JS: When I was growing up, STEM wasn't a conversation. Now, our socio-economic growth is dependent on these skills. However, I still believe in classical education, and I am concerned about the academic pressure our children face today. I would caution girls who are only focused on STEM not to neglect, but to become a well-rounded person, as critical thinking is vital to growth. Play an instrument, dance, play a sport, practice etiquette, learn about different cultures—these things will teach you to think differently.

One of the things I try to do with the engineering teams I work with is getting them in front of the end user. I see it often—engineers are solely focused on the solution because they are trained to think linearly. It's difficult to see the problem they're trying to solve because they immediately jump to the solution. When this happens, mistakes are made, and the end product generally fails.

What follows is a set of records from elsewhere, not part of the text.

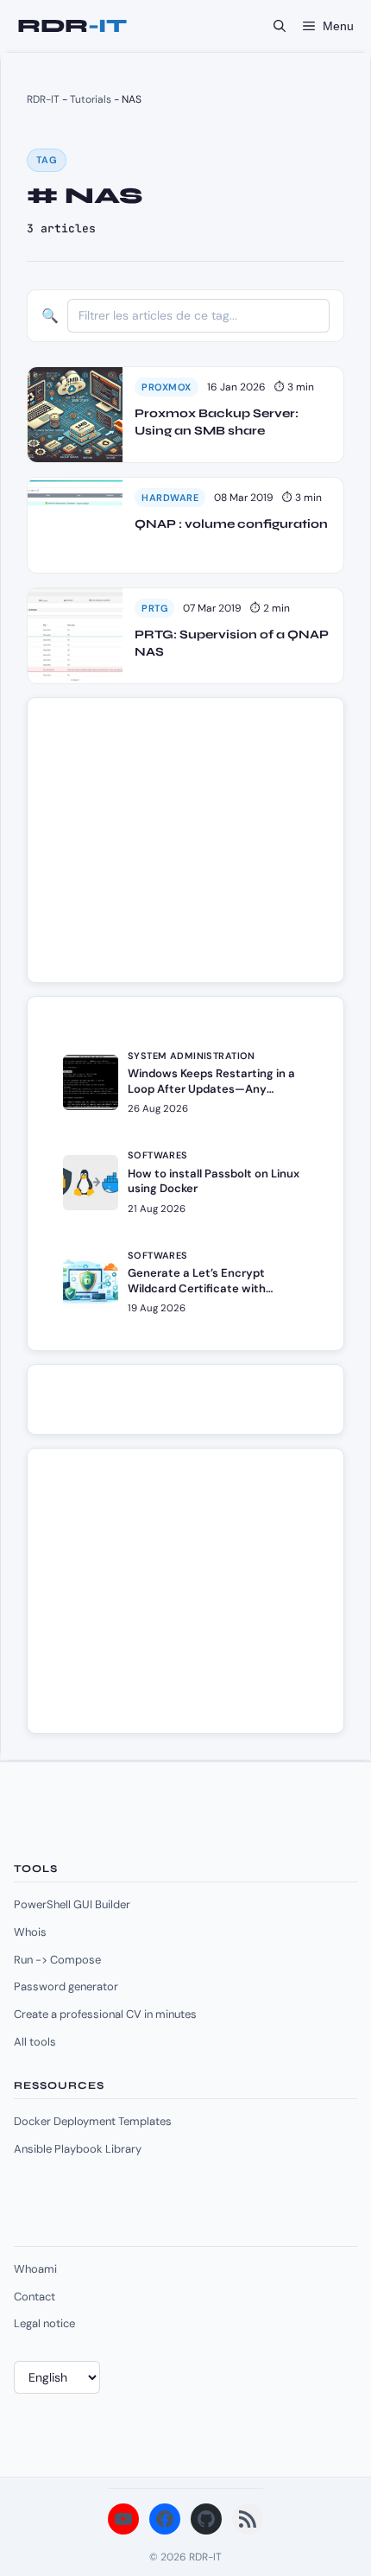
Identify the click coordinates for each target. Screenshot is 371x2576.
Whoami (35, 2269)
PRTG (154, 608)
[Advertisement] (182, 848)
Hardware (169, 498)
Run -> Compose (57, 1959)
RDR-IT (71, 26)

If you look at some of the top technology leaders, like Bill Gates and Steve Jobs, they sent their children to schools that emphasized the "whole person"—emphasizing everything from spirituality, to the arts, to history, to STEM. The reason is the importance of critical thinking. Critical thinking is rooted in curiosity—the desire to see something holistically—which allows you to see the problem before you solve it. STEM is a vital piece of that puzzle but cannot be the singular focus.

Your life changes, your interests change. It's important for us to set the example for our girls by embracing our journeys, even if they don't make linear "sense."

Brooke Lazar is WITI's content manager and digital editor. She has a BA in Professional and Technical Writing from Youngstown State University.

Opinions expressed by the author are not necessarily those of WITI.